コロナの日々

「新型コロナと共に」と言われて久しくなります。当初は、感染力の強さで中世後半にヨーロッパを襲った、いわゆる黒死病と呼ばれたパンデミックを連想しました。新型コロナと共に日々を過ごすうちに、中世の黒死病についても、新しく想像の及んだこともありました。 

例えば、黒死病の死者数です。一般には、イタリアを中心に発生した黒死病は、1348年にはアルプス以北のヨーロッパにおよび、14世紀末まで3回ほど大流行と多くの小流行を繰り返して猛威を振るいました。当時のヨーロッパ人口の3分の1から3分の2(約2000万-3000万人)イギリスやフランスでは過半数の人口が減少した推定されています。ヨーロッパまで行かなくとも、日本の自然災害、疫病、疱瘡などの厄災は何度も都を襲い、祇園祭が行われ、末法思想もうまれました。多くの命が失われることについて、私はその数字に驚くばかりで、どのように死に至ったかについてはほとんど考えませんでした。単純に疫病に感染して亡くなったのだと考えていたのです。 

感染拡大のために休業要請が出されたころ、そのための多くの個人経営の店舗や非正規雇用の方たちが困るだろうなと思いました。日が経つにつれて、業種によっては収益を上げたところもありましょうが、個人経営の店舗や非正規雇用者のみならず、中小、零細企業、大企業といわず、経済が困っている状況が報道されるにつれ、それに伴う様々の悲惨を知るにつけ、中世の黒死病も恐ろしいのは病気感染だけではなかったのだということに思いがいたりました。 
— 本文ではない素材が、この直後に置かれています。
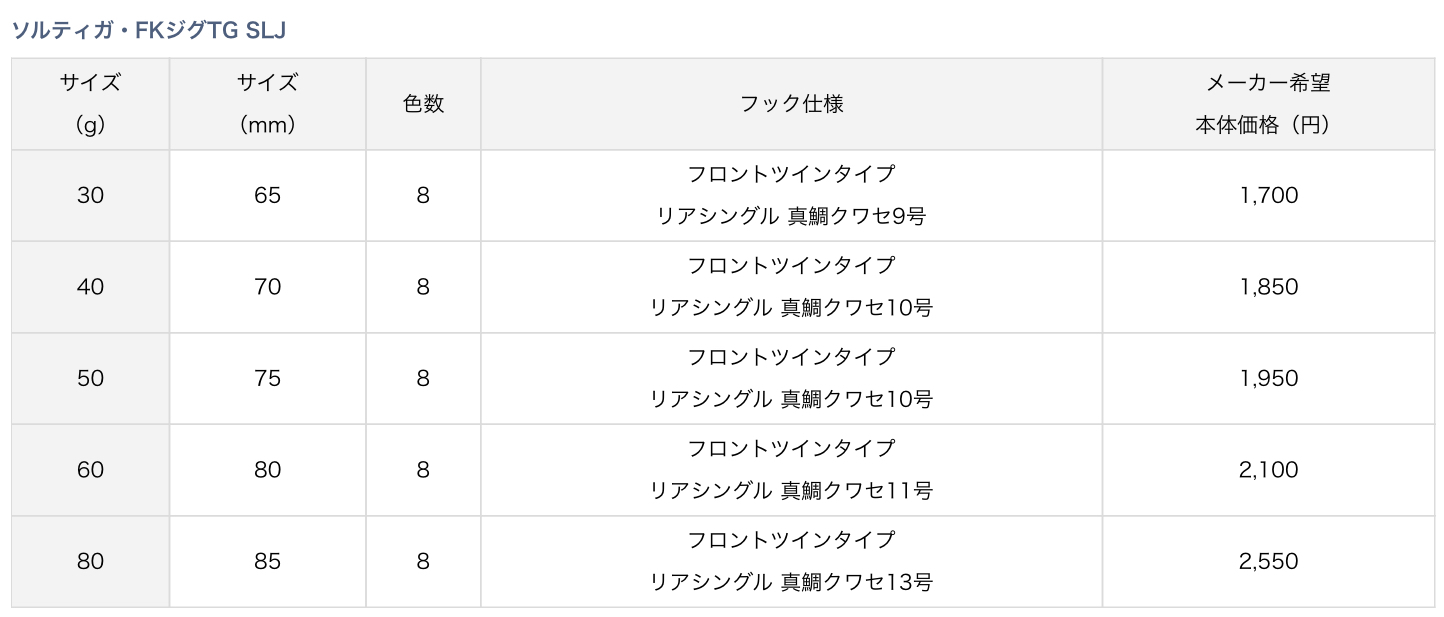This screenshot has height=617, width=1444.
Task: Click the price 2,100 cell
Action: coord(1268,470)
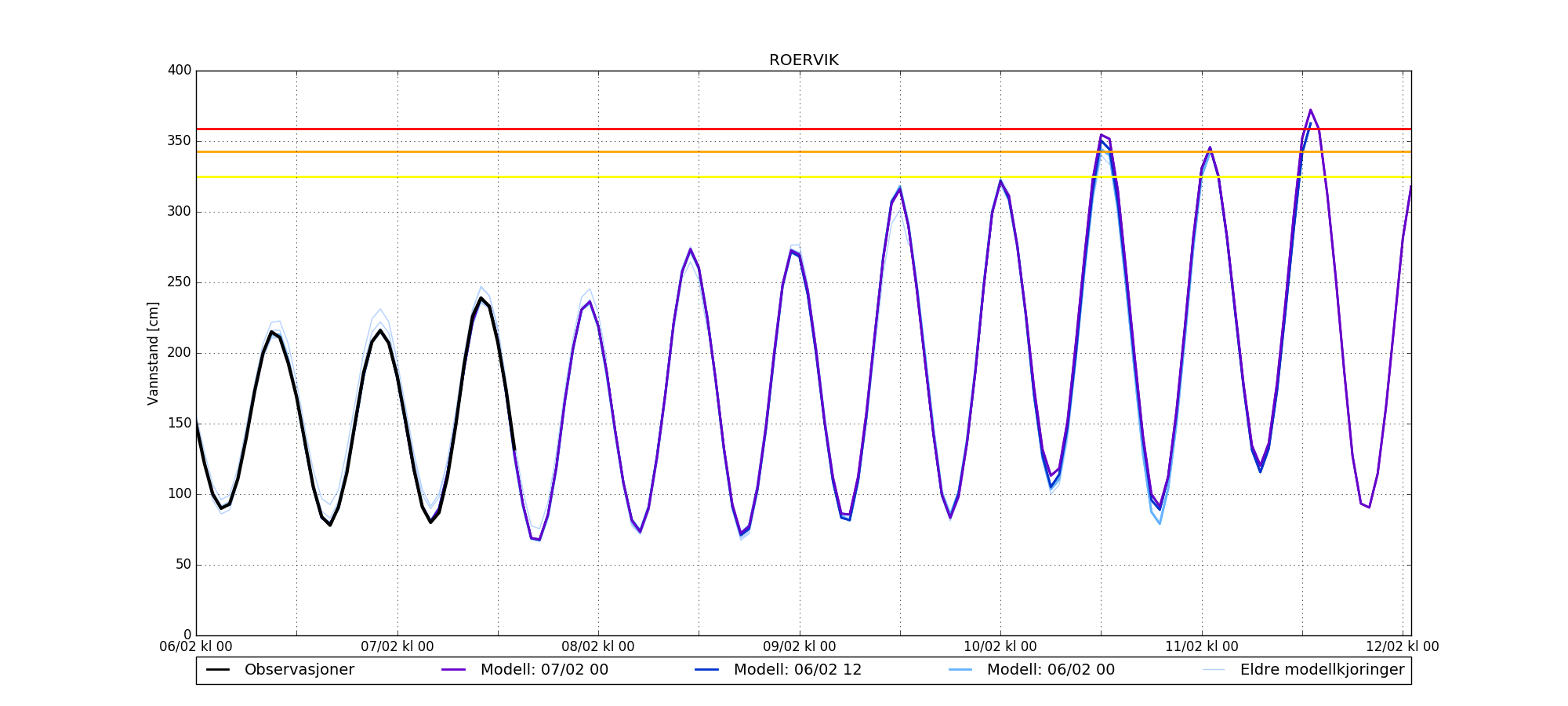Click the 200 y-axis tick label

click(180, 353)
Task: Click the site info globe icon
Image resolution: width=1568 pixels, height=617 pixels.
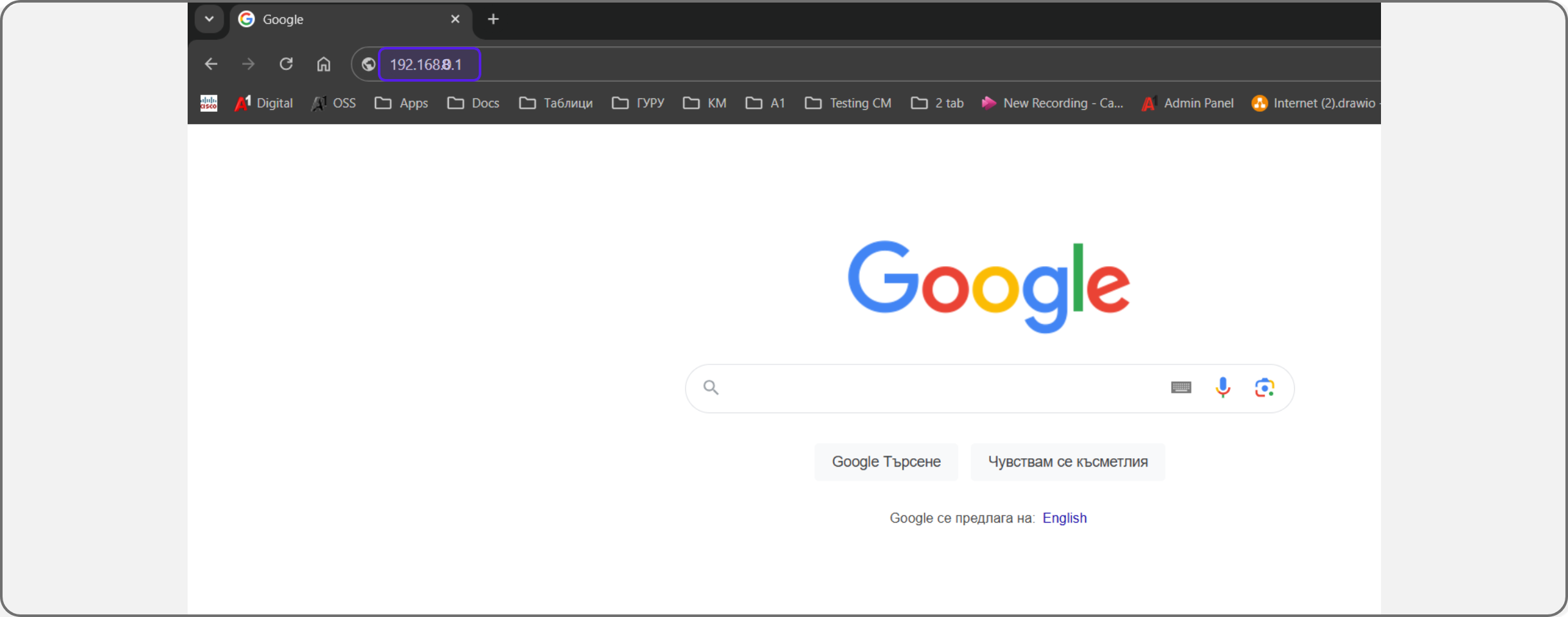Action: [368, 64]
現在、ニュースなどでは、倒産は失業者が増えていること、自殺者が増えていること、医療の現場が音をあげていることなどが報じられています。近隣でも小さなお店、個人経営の店舗などが閉店しています。また、ひとり親世帯や低所得者家庭、介護などの施設の困難、帰国できない留学生、外国人研修生の気の毒なニュースも耳にします。経済的困難にともなう犯罪も多く報じられます。中世の人たちも、まして行政サービスが行き届いていなかった時代、社会的弱者は、真っ先に困窮したでしょう。そしてそれに伴う犯罪や悲劇も多かったことでしょう。そのために命を落とした人たちが少なからずいたのだと気が付きました。
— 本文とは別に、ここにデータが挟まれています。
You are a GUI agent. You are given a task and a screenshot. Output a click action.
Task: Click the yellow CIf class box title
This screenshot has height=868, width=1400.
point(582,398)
社会的弱者が真っ先に感染したことはもちろん、避難することも、病に打ち勝つ栄養も取れず、置かれた状況は絶望的で不安だった、そうした現実の中で当時の人たちは生きていたのだという側面にもっと思いを至らせるべきだったと思いました。恐ろしく絶望的な日々を、中世の人たちはどうやって生きたのか、京の人々はどう考えたのか、子供を抱えた若い父母は、年寄りを世話した子供は、どういう心持で過ごしたのか。当時の人々がどうやってパンデミックの日々を生き抜いたのか、調べてみようと思いました。